§ Instrução 1: Indique se cada afirmação, (a), (b) e (c), está de acordo com o texto sobre o frio, respondendo sim ou não e citando sem alteração as palavras do texto que decidem a resposta. (a) O frio chega perto do meio do ano. (b) A classe média procura ganhar o pão com o trabalho das próprias mãos. (c) Napoleão aparece entre os déspotas citados.
------ Texto fornecido
Pular para o conteúdo principal

O FRIO NÃO VEIO PARA FICAR

 

Rapaz do céu, que frio é esse que não nos pertence? É só o frio que, de tempos em tempos, nos faz gelar os pés, bater o queixo e tremer a carcaça toda. Nada de novo e, mesmo assim, nos sentimos surpreendidos quando vemos que, ao aproximar-se o meio do ano, o frio esteja nos esperando, de braços abertos, para nos dar um abraço nem um pouco quentinho.

 

Da mesma forma, não deveria nos surpreender e, imagino eu, não deva ser surpresa alguma para ninguém, vermos que aqueles que mais criticam a ostentação alheia sejam justamente os caboclos que mais se esbaldam, que vivem feito nababos, fazendo pose para todas as câmeras, curtindo as delícias e os confortos que apenas o dinheiro ganho com o suor alheio é capaz de comprar para um casamento, para um jantar ou para qualquer coisinha similar.

 

Há quem diga que todo o luxo e todas as comodidades que as vivas almas mais honesta de toda Via Láctea desfrutam não são bens, como direi, seus, mas sim, generosos mimos que lhes são oferecidos - graciosamente, que isso fique claro - pelos amigos dos amigos do pai não sei de quem, amigos endinheirados, ligados ou não a empreiteiras ou tranqueiras desta estirpe. E, com amigos pródigos assim, para que se preocupar em amealhar bens nesta vida não é mesmo?

 

Amealhar alguns caraminguás nesta vida para tentar legar para os filhos um pampa melhor, para que eles possam ter mais oportunidades em suas lutas diárias, é coisa de gente da, como dizem, “odiosa classe média”, que procura ganhar o pão de cada dia com o fruto do trabalho de suas mãos, sem espoliar o suor sagrado do labor de ninguém.

 

Mas os tiranos, não é de hoje, são assim mesmo. Da mesma forma que os invernos continuam sendo frios, os déspotas continuam a viver e agir na mesma vibe. Joseph Stalin, Adolf Hitler, Mao Tse Tung, Muammar al-Gaddafi, Hugo Chávez e tutti quanti estão sempre na mais fina sintonia.
------------
------ Registros brutos
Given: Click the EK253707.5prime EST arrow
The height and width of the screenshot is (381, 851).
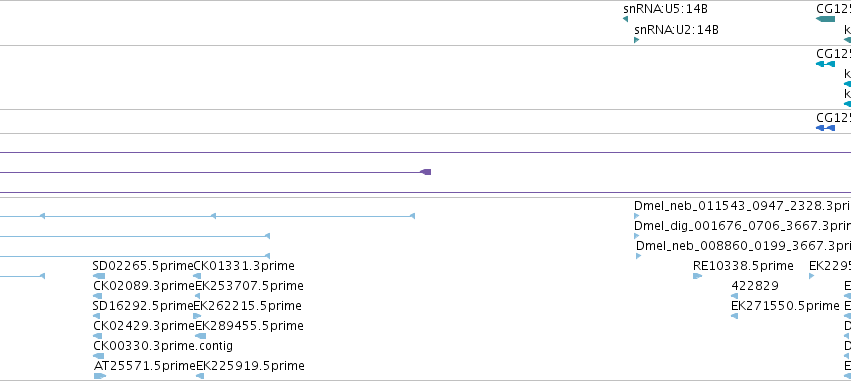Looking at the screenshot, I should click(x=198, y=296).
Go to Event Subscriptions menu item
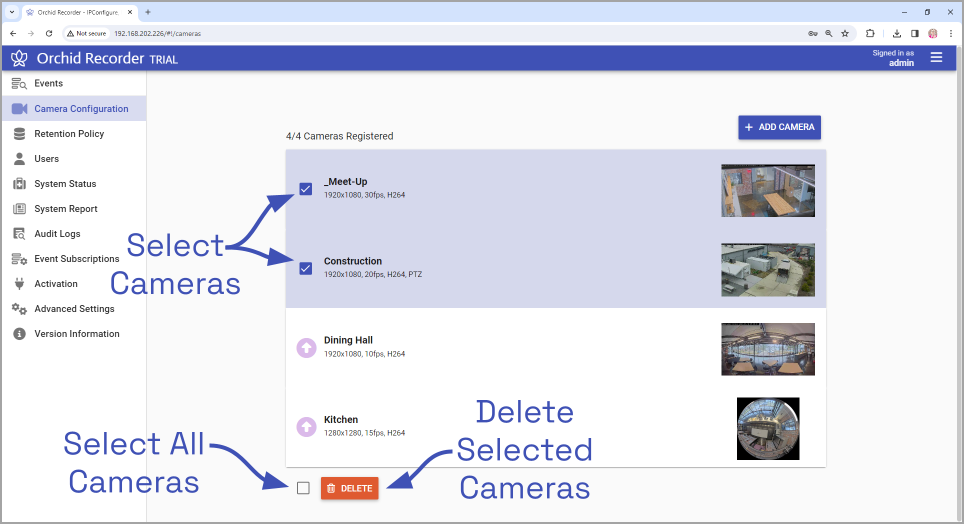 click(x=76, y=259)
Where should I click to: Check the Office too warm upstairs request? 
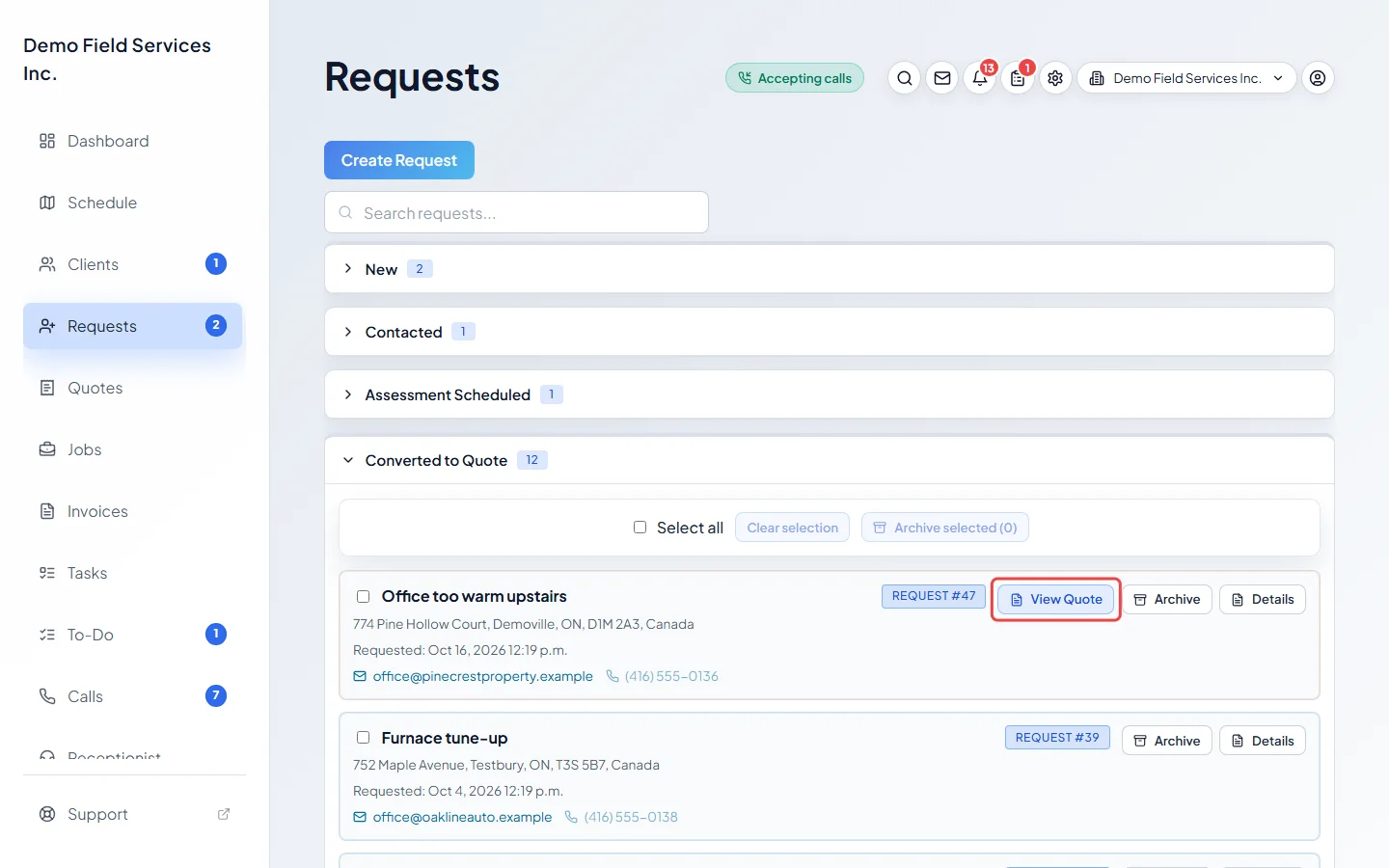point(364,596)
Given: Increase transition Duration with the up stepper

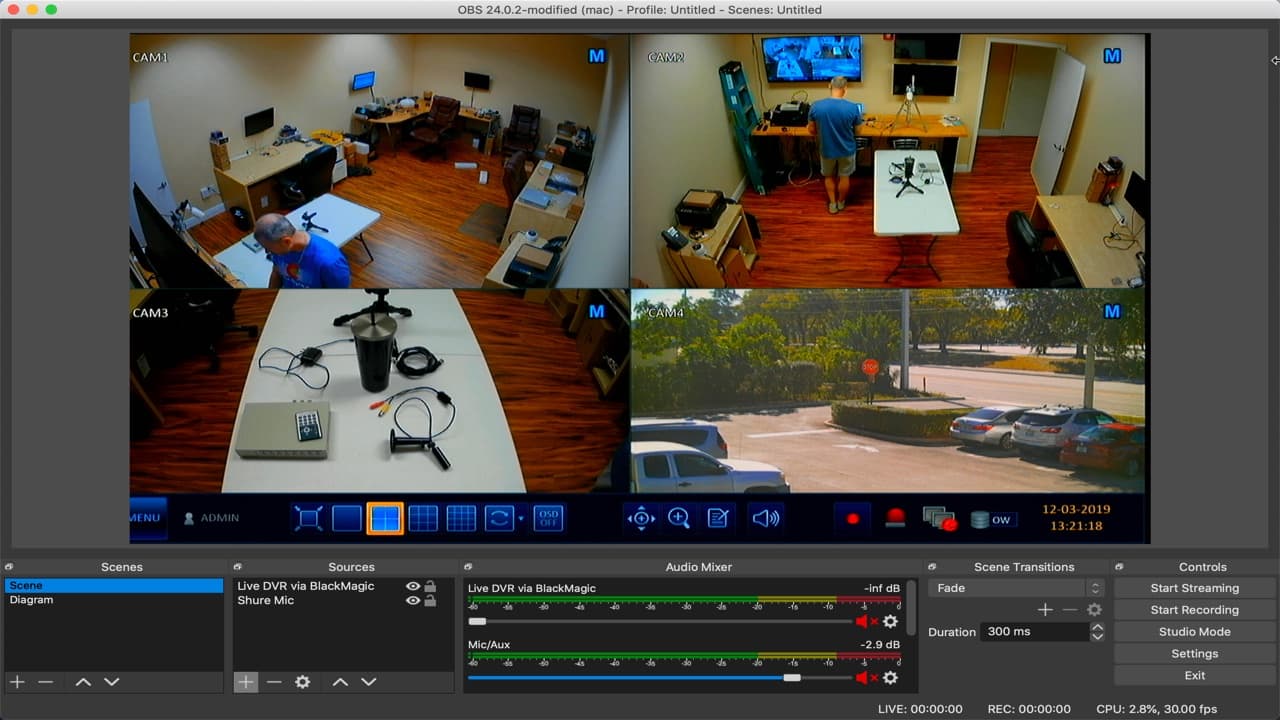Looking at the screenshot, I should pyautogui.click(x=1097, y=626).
------------
§ Instrução 2: Devolva todas as linhas da seção Registros brutos sem alterar nada e sem incluir as imagens.

§ Solução do exercício 1:
(a) Sim: "ao aproximar-se o meio do ano, o frio esteja nos esperando".
(b) Sim: "procura ganhar o pão de cada dia com o fruto do trabalho de suas mãos".
(c) Não: "Joseph Stalin, Adolf Hitler, Mao Tse Tung, Muammar al-Gaddafi, Hugo Chávez e tutti quanti".

§ Solução do exercício 2:
Given: Click the EK253707.5prime EST arrow
The height and width of the screenshot is (381, 851).
Looking at the screenshot, I should click(x=198, y=296).
Go to Event Subscriptions menu item
 click(x=76, y=259)
Where should I click to: Check the Office too warm upstairs request? 
point(364,596)
Given: Increase transition Duration with the up stepper

Looking at the screenshot, I should pyautogui.click(x=1097, y=626).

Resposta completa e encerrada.